## INSTRUCTIONS FOR THE TASK
Return every record exactly. Omit nothing.

[Collected data]
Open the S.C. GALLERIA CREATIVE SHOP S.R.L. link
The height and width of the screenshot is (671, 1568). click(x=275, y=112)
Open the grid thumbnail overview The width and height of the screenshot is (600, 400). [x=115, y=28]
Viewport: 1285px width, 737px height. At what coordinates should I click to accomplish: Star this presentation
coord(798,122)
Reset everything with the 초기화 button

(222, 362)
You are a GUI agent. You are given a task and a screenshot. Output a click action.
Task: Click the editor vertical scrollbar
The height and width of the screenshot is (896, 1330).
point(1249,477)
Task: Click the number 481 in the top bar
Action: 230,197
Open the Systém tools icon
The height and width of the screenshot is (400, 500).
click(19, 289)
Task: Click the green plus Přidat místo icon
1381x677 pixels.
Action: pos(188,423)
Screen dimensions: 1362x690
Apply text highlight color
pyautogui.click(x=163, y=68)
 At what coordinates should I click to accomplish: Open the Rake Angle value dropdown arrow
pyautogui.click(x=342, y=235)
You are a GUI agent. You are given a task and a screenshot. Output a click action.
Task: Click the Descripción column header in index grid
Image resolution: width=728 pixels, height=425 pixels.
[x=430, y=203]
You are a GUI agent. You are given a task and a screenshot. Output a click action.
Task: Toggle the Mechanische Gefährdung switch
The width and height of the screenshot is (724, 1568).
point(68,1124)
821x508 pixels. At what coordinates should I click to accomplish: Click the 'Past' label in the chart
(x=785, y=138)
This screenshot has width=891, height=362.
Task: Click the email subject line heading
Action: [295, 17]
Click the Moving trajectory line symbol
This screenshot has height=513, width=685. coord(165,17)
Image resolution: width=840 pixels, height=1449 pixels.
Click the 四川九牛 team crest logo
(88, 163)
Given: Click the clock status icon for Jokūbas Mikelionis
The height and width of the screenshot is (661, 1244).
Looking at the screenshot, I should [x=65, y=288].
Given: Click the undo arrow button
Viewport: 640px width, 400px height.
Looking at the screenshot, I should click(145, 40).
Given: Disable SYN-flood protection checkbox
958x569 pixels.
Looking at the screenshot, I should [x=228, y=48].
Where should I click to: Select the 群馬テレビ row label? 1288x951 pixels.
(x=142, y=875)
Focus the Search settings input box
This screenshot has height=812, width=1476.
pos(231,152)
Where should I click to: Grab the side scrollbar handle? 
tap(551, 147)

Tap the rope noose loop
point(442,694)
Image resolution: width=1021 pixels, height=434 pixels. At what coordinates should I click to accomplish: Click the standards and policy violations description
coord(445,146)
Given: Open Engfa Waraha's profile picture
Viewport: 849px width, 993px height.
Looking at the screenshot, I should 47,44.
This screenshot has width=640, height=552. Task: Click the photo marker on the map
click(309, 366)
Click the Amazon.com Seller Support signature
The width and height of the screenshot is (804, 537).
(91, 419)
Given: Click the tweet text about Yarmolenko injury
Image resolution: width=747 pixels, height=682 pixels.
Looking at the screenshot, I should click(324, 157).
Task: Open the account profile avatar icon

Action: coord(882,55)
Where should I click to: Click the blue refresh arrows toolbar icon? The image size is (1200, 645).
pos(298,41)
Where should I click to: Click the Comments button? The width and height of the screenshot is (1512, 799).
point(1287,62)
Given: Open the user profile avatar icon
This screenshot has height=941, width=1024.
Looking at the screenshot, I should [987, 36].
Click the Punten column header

## SOLVED EXERCISE
Open the S.C. GALLERIA CREATIVE SHOP S.R.L. link
The height and width of the screenshot is (671, 1568). click(x=275, y=112)
Open the grid thumbnail overview The width and height of the screenshot is (600, 400). [x=115, y=28]
Viewport: 1285px width, 737px height. At what coordinates should I click to accomplish: Star this presentation
coord(798,122)
Reset everything with the 초기화 button

(222, 362)
You are a GUI agent. You are given a task and a screenshot. Output a click action.
Task: Click the editor vertical scrollbar
The height and width of the screenshot is (896, 1330).
point(1249,477)
Task: Click the number 481 in the top bar
Action: 230,197
Open the Systém tools icon
The height and width of the screenshot is (400, 500).
click(19, 289)
Task: Click the green plus Přidat místo icon
1381x677 pixels.
Action: pos(188,423)
Screen dimensions: 1362x690
Apply text highlight color
pyautogui.click(x=163, y=68)
 At what coordinates should I click to accomplish: Open the Rake Angle value dropdown arrow
pyautogui.click(x=342, y=235)
You are a GUI agent. You are given a task and a screenshot. Output a click action.
Task: Click the Descripción column header in index grid
Image resolution: width=728 pixels, height=425 pixels.
[x=430, y=203]
You are a GUI agent. You are given a task and a screenshot. Output a click action.
Task: Toggle the Mechanische Gefährdung switch
The width and height of the screenshot is (724, 1568).
point(68,1124)
821x508 pixels. At what coordinates should I click to accomplish: Click the 'Past' label in the chart
(x=785, y=138)
This screenshot has width=891, height=362.
Task: Click the email subject line heading
Action: [295, 17]
Click the Moving trajectory line symbol
This screenshot has height=513, width=685. coord(165,17)
Image resolution: width=840 pixels, height=1449 pixels.
Click the 四川九牛 team crest logo
(88, 163)
Given: Click the clock status icon for Jokūbas Mikelionis
The height and width of the screenshot is (661, 1244).
Looking at the screenshot, I should [x=65, y=288].
Given: Click the undo arrow button
Viewport: 640px width, 400px height.
Looking at the screenshot, I should click(145, 40).
Given: Disable SYN-flood protection checkbox
958x569 pixels.
Looking at the screenshot, I should [x=228, y=48].
Where should I click to: Select the 群馬テレビ row label? 1288x951 pixels.
(x=142, y=875)
Focus the Search settings input box
This screenshot has height=812, width=1476.
pos(231,152)
Where should I click to: Grab the side scrollbar handle? 
tap(551, 147)

Tap the rope noose loop
point(442,694)
Image resolution: width=1021 pixels, height=434 pixels. At what coordinates should I click to accomplish: Click the standards and policy violations description
coord(445,146)
Given: Open Engfa Waraha's profile picture
Viewport: 849px width, 993px height.
Looking at the screenshot, I should 47,44.
This screenshot has width=640, height=552. Task: Click the photo marker on the map
click(309, 366)
Click the Amazon.com Seller Support signature
The width and height of the screenshot is (804, 537).
(91, 419)
Given: Click the tweet text about Yarmolenko injury
Image resolution: width=747 pixels, height=682 pixels.
Looking at the screenshot, I should click(324, 157).
Task: Open the account profile avatar icon

Action: coord(882,55)
Where should I click to: Click the blue refresh arrows toolbar icon? The image size is (1200, 645).
pos(298,41)
Where should I click to: Click the Comments button? The width and height of the screenshot is (1512, 799).
point(1287,62)
Given: Open the user profile avatar icon
This screenshot has height=941, width=1024.
Looking at the screenshot, I should [987, 36].
Click the Punten column header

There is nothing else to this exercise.